第72回 業務をプロジェクトにすればイノベーションが生まれる(2015.02.18)

プロジェクトマネジメントオフィス 好川 哲人

◆イノベーションを阻害するシステムの問題

イノベーションが生まれない理由の一つに、業務システムの問題がある。今回の戦略ノートはこの問題について考えてみる。

システムの問題とはオペレーションのプロセスの問題である。イノベーションは日々の業務ので行うというのは簡単なのだが、現実には日々の業務には責任範囲がついて回る。したがって、自分の責任を果たすことが先決であり、そこで敢えて新しいことを考えるというのは相当覚悟が必要なことだ。

この責任分担こそが、システムの問題である。つまり、自分の責任分担範囲さえきちんとすれば、それ以外のことは考える必要はない。そのようにオペレーションのプロセスが作られている。

もちろん、日本のビジネスマンは向上心が高い。だから、自分の責任範囲についてどうすればもっとうまくできるかを必死に考えている。それがとんでもない数の改善を生み出している。ただ、突き抜けたイノベーションを起こすにはそれでは不十分なだけだ。


◆深澤直人さんの指摘

たとえば、日本を代表するプロダクトデザイナーである深澤直人さんはエレクロトニクスのデザインで数々の名作を残しているが、日本企業のインハウスデザイナーに関して以下のような指摘をしている。

「自ら何かを考え出さなくてもいい立場で、事業部が開発した技術などに対して最終的にデザインを『施す』ということが多い。つまり、プロジェクトを自ら作るのではなく、途中から参加するといった感じでしょうか。そこから発想できることは、非常に限られています」

-.-.-

◆ 練習問題 ◆
1: 抜粋では、深澤直人さんはどのような人物として紹介されているか。
2: 抜粋の「◆イノベーションを阻害するシステムの問題」の節(見出しを含む)から、カタカナだけで書かれた語を重複なくすべて挙げよ。
3: 業務とイノベーションを論じたこの抜粋の続きを、最後の文の後から書け。

◆ 提供項目 ◆
-.-.-

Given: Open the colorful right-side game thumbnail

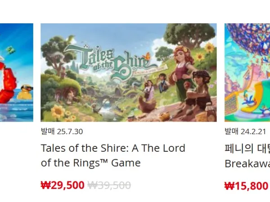Looking at the screenshot, I should pyautogui.click(x=247, y=72).
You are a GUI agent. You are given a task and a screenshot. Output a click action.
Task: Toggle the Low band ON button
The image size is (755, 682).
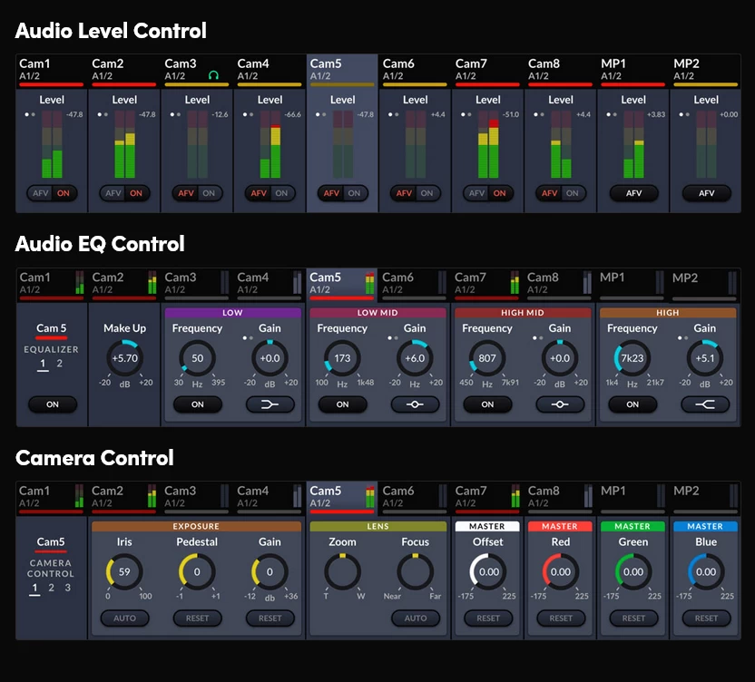pos(197,404)
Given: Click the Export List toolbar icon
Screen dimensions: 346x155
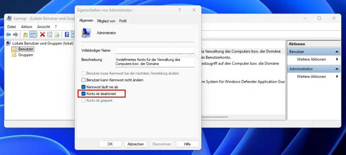Looking at the screenshot, I should [57, 34].
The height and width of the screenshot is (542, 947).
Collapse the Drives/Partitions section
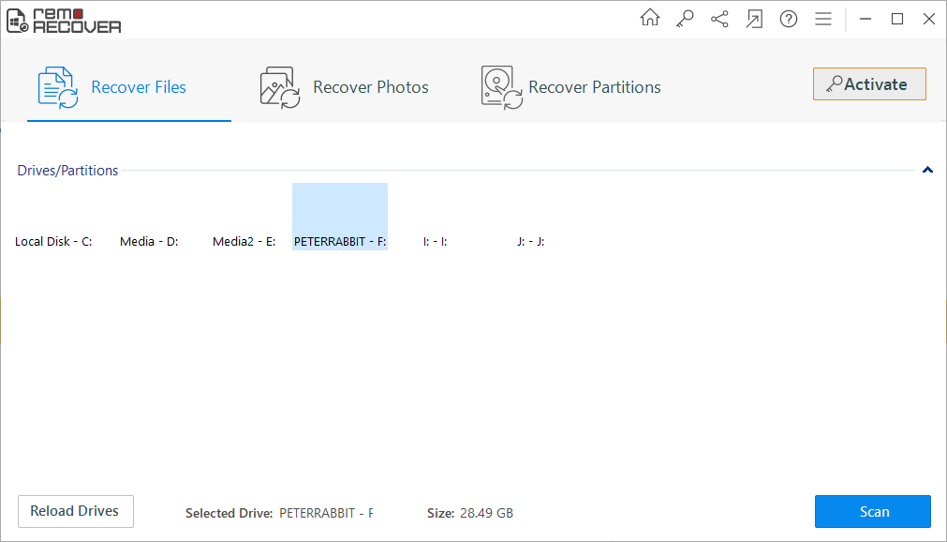coord(927,171)

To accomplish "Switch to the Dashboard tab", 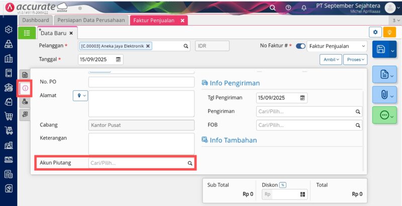I will click(x=36, y=20).

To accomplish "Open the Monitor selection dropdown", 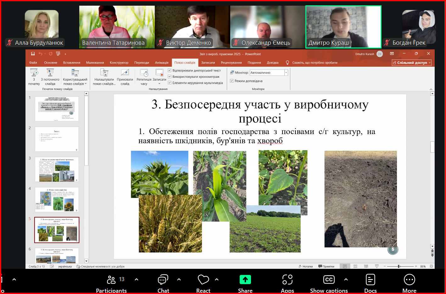I will (x=286, y=73).
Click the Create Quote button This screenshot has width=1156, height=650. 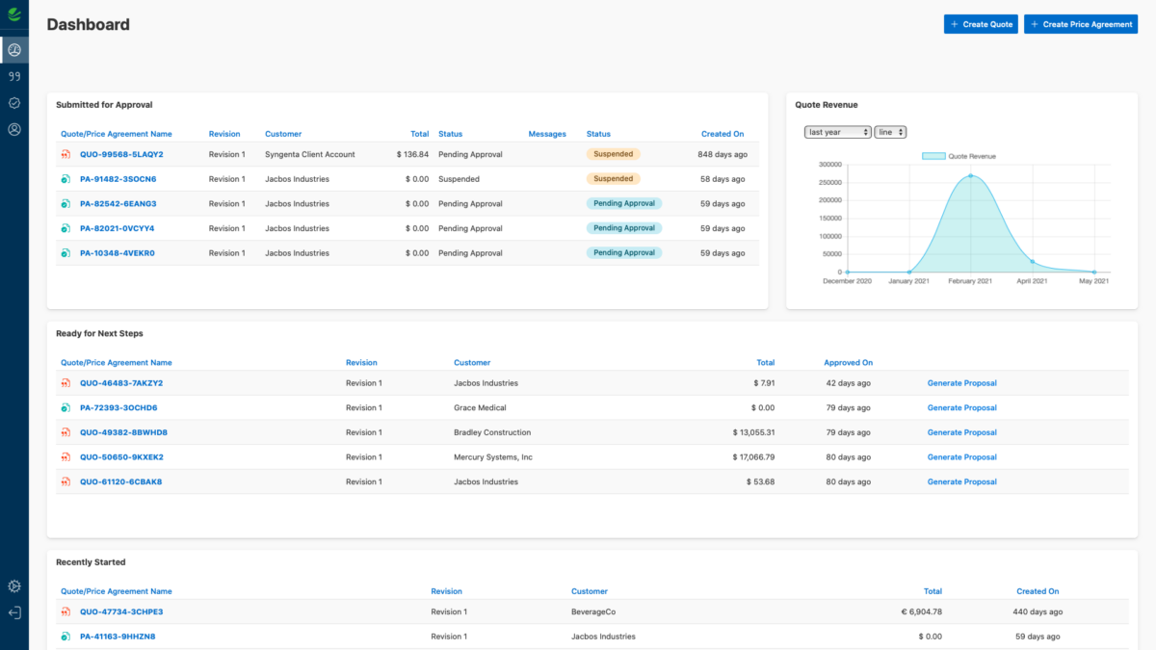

-.-.-

◆ 解答 ◆
1: 日本を代表するプロダクトデザイナー。

2: イノベーション、システム、ノート、オペレーション、プロセス、ビジネスマン

3:
アップルのiPhone以来、デザインが日本製品復活の起爆剤だと注目されているエレクロトニクス分野で、思ったように成果が上がっていないのはまさにこれだろう。スマートフォンでいえば、深澤さんのデザインした「INFOBAR」のような製品は途中からデザイナーが途中から参加したのではできないということだ。


◆イノベーションを起こすには既存システムを捨て去れ

では、このような環境でイノベーションを起こすにはどうすればよいのか。

深澤さんは既存システム(プロセス)を捨て去ることから始めよといっている。これはいうのは簡単だが、今のシステムにどっぷりと使って仕事をしていると非常に難しいことだ。プロセスを捨てて、どのように業務を進めるのかという問題に直面する。

少なくとも、今のシステムの代わりになるものが必要だ。それがプロジェクトである。

よくイノベーションをプロジェクトというが、さあ、イノベーションをするぞといってプロジェクトを始めて、できるものではない。プロジェクトだといっているのは、イノベーションのプロジェクトということではなく、たとえば、製品開発業務をプロジェクトで行うということである。


◆業務をプロジェクトにすればイノベーションが生まれる

既存のオペレーションプロセスで業務を行っているので、すでに決まって定着しているルールの中で仕事を行うことになる。これは楽であるが、反面、上に述べたように新しいアイデアを折り込んでいきにくい。

しかし、プロジェクトとして既存のプロセスと切り離した中で仕事をしていれば、新しいアイデアが生まれたときにそれを活かしていくことは容易であり、日常業務の中でイノベーションを自然に起こせる可能性が高くなる。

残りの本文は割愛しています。